The in-hospital mortality rate in the group that received early goal-directed therapy was 18.2% compared to 43.8% in the control group. Likewise, median facilities charges were $82,233 for the early goal-directed therapy group compared to $135,199 for the control group.
COLLABORATION KEY FOR SUCCESSFUL EARLY GOAL-DIRECTED THERAPY
The authors pointed out that no extra clinical staffing in the emergency departmen or the ICU was allocated for the implementation of early goal-directed therapy. Additionally, the studys emergency department had no special critical care equipment beyond that found in any conventional emergency department. The most important factor, however, was the close collaboration between clinicians in the emergency department and the critical care unit.
"Early goal-directed therapy has to do with reorganizing how it is that we interface emergency department and critical care services," said Stephen Trzeciak, MD, Assistant Professor in the Section of Critical Care Medicine and the Department of Emergency Medicine at UMDNJRobert Wood Johnson Medical School and Cooper University Hospital, both in Camden. "We aimed to create a seamless continuum of care between the two departments."
One of the key elements for implementing an early goal-directed therapy protocol in the emergency department is to have a "champion," stressed Dr. Trzeciak. "For us, Mary Stauss, RN, a nurse-educator for emergency medicine as well as a coauthor of the study, played a crucial role. Without her championing early goal-directed therapy throughout the emergency department and getting all of the nurses on board, it probably never would have gained acceptance in clinical practice at our institution."

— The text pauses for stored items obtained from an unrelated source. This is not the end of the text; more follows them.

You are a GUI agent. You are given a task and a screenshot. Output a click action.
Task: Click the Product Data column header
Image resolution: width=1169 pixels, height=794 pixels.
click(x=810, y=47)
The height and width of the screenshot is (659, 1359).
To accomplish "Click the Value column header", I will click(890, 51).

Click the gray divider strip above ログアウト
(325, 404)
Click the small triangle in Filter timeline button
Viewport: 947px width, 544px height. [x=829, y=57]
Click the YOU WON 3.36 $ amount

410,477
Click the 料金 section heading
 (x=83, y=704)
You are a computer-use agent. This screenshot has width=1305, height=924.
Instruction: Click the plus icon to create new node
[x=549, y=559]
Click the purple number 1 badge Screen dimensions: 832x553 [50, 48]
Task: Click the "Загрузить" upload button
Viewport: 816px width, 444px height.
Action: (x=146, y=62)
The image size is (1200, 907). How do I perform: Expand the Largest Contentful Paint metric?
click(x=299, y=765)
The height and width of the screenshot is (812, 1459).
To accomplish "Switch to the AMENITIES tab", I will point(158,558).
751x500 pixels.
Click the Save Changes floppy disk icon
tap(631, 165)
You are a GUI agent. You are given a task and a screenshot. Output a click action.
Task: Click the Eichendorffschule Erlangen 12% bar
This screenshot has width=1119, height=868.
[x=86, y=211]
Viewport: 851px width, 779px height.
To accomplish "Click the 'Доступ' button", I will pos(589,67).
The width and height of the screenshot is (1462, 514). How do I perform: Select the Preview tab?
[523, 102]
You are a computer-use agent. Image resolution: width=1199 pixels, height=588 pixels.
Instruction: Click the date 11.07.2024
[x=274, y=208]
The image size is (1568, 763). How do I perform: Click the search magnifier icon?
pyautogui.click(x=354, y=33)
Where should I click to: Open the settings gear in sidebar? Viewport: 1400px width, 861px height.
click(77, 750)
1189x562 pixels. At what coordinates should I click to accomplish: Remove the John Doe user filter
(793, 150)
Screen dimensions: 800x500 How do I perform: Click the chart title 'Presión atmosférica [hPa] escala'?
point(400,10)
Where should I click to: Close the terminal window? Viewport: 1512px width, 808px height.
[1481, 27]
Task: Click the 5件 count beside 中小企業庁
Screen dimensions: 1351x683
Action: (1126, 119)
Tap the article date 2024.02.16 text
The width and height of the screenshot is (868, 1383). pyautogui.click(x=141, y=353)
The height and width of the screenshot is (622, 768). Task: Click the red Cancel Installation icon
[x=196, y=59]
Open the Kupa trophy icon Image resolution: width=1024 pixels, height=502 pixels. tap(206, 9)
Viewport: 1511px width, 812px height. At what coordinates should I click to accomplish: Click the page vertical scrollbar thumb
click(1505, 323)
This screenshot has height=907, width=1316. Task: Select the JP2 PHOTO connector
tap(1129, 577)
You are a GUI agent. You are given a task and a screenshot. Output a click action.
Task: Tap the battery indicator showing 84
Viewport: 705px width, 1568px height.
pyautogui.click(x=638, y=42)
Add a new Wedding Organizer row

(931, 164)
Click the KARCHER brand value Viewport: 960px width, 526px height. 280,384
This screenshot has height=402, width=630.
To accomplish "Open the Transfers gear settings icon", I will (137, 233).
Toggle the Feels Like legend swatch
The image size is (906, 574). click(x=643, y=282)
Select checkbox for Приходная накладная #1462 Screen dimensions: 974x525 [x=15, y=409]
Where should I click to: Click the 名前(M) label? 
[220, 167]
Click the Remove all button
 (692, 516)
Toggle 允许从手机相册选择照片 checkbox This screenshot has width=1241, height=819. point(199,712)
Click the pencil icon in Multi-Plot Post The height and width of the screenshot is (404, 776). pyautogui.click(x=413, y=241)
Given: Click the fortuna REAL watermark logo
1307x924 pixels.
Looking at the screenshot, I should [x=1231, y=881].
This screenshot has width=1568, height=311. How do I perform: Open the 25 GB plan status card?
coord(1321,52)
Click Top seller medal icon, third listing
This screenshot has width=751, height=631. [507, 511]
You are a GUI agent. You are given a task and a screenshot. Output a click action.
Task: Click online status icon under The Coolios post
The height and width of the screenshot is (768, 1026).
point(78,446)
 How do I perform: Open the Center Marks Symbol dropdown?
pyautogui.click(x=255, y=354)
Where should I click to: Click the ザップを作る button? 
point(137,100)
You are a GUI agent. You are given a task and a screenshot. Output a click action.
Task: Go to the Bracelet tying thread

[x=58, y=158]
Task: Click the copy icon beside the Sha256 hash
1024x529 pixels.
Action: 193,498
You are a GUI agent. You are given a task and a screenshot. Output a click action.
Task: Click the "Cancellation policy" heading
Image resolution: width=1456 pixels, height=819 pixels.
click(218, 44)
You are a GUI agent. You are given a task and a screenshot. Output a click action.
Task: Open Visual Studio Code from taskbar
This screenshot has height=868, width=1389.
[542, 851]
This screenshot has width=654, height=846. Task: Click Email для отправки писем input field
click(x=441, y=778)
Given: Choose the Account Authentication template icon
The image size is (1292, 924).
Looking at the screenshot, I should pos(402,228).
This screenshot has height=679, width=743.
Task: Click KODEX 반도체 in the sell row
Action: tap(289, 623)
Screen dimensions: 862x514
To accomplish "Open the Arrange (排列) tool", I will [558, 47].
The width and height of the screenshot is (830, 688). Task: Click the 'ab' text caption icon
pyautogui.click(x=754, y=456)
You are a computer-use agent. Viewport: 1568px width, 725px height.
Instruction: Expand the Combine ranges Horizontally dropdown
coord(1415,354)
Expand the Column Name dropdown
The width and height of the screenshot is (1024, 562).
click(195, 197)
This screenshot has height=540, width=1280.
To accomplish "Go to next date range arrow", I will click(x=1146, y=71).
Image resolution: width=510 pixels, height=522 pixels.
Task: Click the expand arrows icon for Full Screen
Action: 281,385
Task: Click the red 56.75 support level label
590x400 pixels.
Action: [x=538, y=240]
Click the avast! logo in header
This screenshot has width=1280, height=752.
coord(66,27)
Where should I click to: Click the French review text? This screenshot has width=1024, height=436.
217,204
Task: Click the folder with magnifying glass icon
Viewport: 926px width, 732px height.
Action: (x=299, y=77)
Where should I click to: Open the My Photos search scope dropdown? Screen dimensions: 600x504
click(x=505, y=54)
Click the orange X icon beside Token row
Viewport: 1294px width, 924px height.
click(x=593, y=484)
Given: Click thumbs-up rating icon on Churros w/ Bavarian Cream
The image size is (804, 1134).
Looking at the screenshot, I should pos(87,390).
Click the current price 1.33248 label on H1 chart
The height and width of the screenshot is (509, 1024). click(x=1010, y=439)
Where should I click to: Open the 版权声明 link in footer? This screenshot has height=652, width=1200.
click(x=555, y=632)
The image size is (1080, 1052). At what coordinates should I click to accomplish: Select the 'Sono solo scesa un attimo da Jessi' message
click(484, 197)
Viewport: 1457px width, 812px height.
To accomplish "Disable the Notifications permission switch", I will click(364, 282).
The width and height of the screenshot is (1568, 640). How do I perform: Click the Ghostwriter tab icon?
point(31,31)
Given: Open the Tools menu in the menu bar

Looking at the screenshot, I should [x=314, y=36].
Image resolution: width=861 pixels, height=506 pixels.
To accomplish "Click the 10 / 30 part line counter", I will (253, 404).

"Our data demonstrate that [early goal-directed therapy] is not just a research innovation but also a viable clinical practice parameter that can be successfully built into the armamentarium of severe sepsis care [in] the [emergency department]," they concluded.
Gale Jurasek
Reference
1. Trzeciak S, Dellinger RP, Abate NL, et al. Translating research to clinical practice: a 1-year experience with implementing early goal-directed therapy for septic shock in the emergency department. Chest. 2006;129:225-232.